In this subsection, we discuss the effects of enabling the dreaming block to the baseline HIMA. Previously, in Sect. 5.3, we have already shown that dreaming speeds up learning and makes it more stable. Results in the exhaustible resources experimental setup show similar effects caused by dreaming but now applied to the HIMA model (see Fig.  21). In the first-level tasks, dreaming may sometimes decrease performance. However, as the difficulty increases, the positive effects of dreaming grow. Dreaming speeds up convergence during a task. It also accelerates exploration by cutting off less promising pathways.

5.4.4 HIMA

So far, we have been considering each component of our agent architecture separately. In this section, we present the results of the tests for the full-featured HIMA model. Before the final experiment, a grid search procedure was performed for several parameters of the agent model with all components enabled. Parameter fine-tuning was carried out on a simplified version of the test with only two first levels of difficulty and five tasks in each one. Then, the HIMA agent with the best parameters has been tested on the full version of the test.

First, we have compared the full-featured HIMA against the baseline HIMA. Figure 22 shows that the full-featured HIMA model performs significantly better than the baseline.

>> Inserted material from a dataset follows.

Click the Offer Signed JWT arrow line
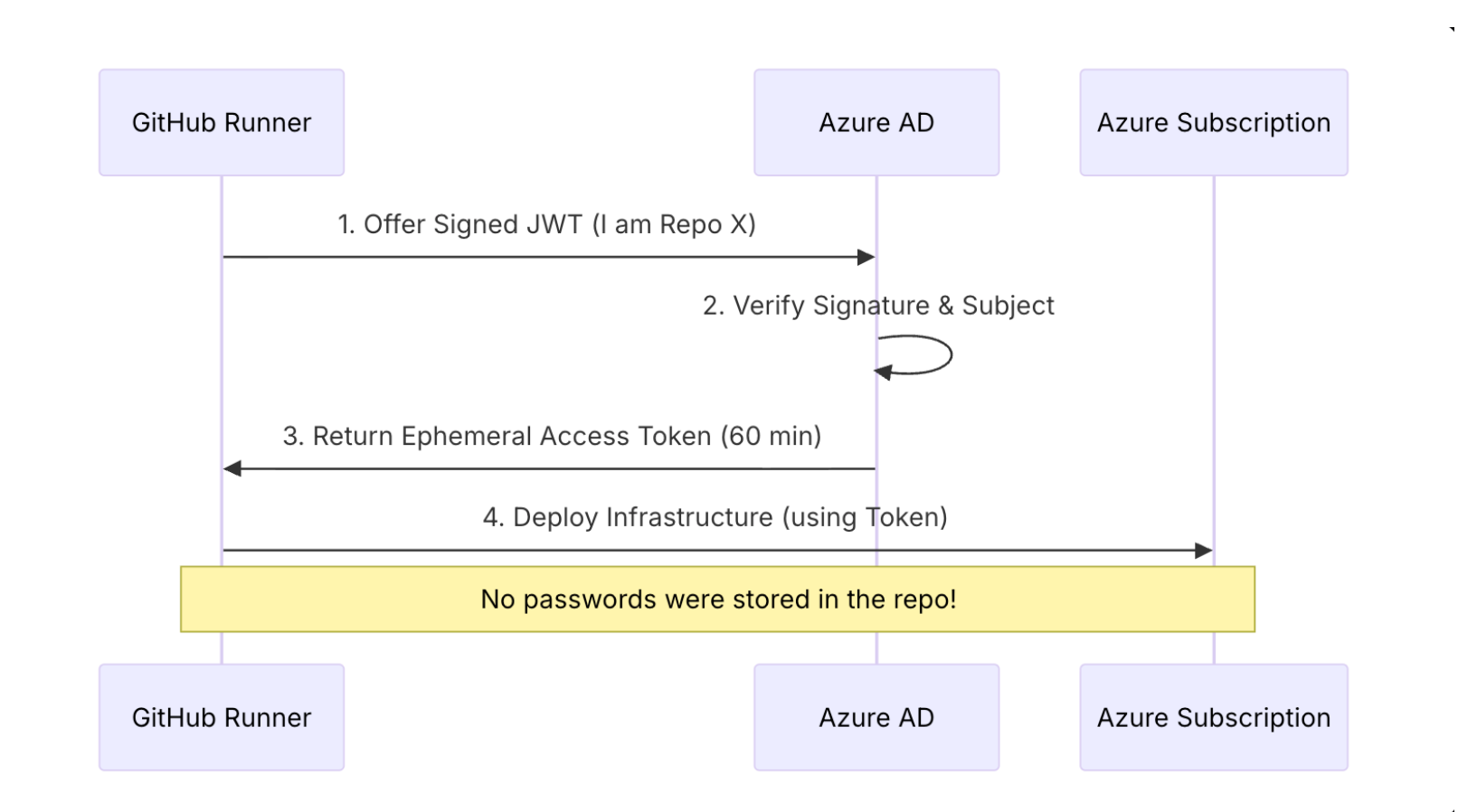The image size is (1458, 812). pos(543,258)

They perform on par in the first-level tasks, which do not require transitions between the rooms, and simple softmax-based exploration is enough. The most conspicuous difference between the baseline and HIMA is on the second and third levels, where the abstract actions and the intrinsic reward facilitate more efficient exploration, while dreaming speeds up the whole learning process. The dreaming helps to stabilize the strategy by improving the value function estimate in the striatum.

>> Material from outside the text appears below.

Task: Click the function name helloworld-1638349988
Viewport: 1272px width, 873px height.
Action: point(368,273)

Second, we have compared the full-featured HIMA against DeepRL baselines: DQN [44] and Option-Critic [5]. The networks for both methods were constructed on top of two fully connected ANN layers. Actor and critic parts of Option-Critic shared network weights and only had separate corresponding network heads. DQN and critic part of the Option-Critic architecture were trained offline, using regular uniformly distributed experience replay. We fine-tuned baselines hyperparameters via grid search on a separate set of seeds within the same testing protocol. Figure 23 shows that both DeepRL methods were unable to adapt to the repeatedly changing tasks and have extremely low performance compared to HIMA.